The poem known as “Tears, Idle Tears,” by Alfred, Lord Tennyson, was originally part of a longer work. Yet the poem today is most often read as a separate, isolated lyric – a nostalgic meditation on the past. The speaker suddenly feels the rush of tears, but he is unable to characterize either their cause or their meaning very precisely: “Tears, idle tears, I know not what they mean” (1). In a sense, the rest of the poem is an attempt by the speaker to make some sense of the tears that have so suddenly arisen in him.
He thinks they have arisen “from the depth of some divine despair” (2) – a phrase that already suggests some of the ambiguity of the poem as a whole. The despair or hopelessness the speaker feels is somehow “divine.” In other words, it is painful in some ways but seems richly significant in others. Use of the word “some” adds to the mystery and ambiguity of the poem: the speaker is trying to understand the meaning of his sudden impulse to weep, but as yet he cannot quite make sense of his strong feelings. Evidently, however, they are connected with the realization of mutability – of the passage of time, the loss of time past, and the coming of old age and mortality. The tears result, in part, from
. . . looking on the happy Autumn-fields,
And thinking of the days that are no more. (4-5)
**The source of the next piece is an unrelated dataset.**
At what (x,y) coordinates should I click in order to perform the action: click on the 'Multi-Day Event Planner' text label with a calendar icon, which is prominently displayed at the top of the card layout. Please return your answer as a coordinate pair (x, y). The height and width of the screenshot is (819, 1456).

Even here, the phrasing is ambiguous and ambivalent: the fields seem happy, but the speaker seems somewhat mournful. Perhaps his tears arise, in part, from the realization that autumn comes and goes and comes and goes in the case of nature (such as fields), but that the autumn of each individual human being (as in old age and death) occurs just once and then is gone forever.
In the second stanza, the speaker refers to another natural cycle. If the first stanza had alluded to the cycle of the passing year, the second refers to the cycle of the passing day – specifically, the rising and setting of the sun. The rising sun is associated with the arrival of friends, who are somehow brought “up from the underworld” (7). The phrasing here, as in so much of the poem, is ambiguous and mysterious. Is the speaker referring to the memory of friends who are now dead? The meaning of this phrase isn’t entirely clear – another example of the poem’s studied ambiguity.
In any case, the rest of this stanza alludes to another example of the passage of time – specifically, the ending of a day, symbolized by sunset, which “sinks with all we love below the verge” (9). This stanza ends on another ambiguous, ambivalent note: somehow, the “days that are no more” are both “Sad” and “fresh” – sad because they are gone, fresh, however, in the memory of the speaker (but only there).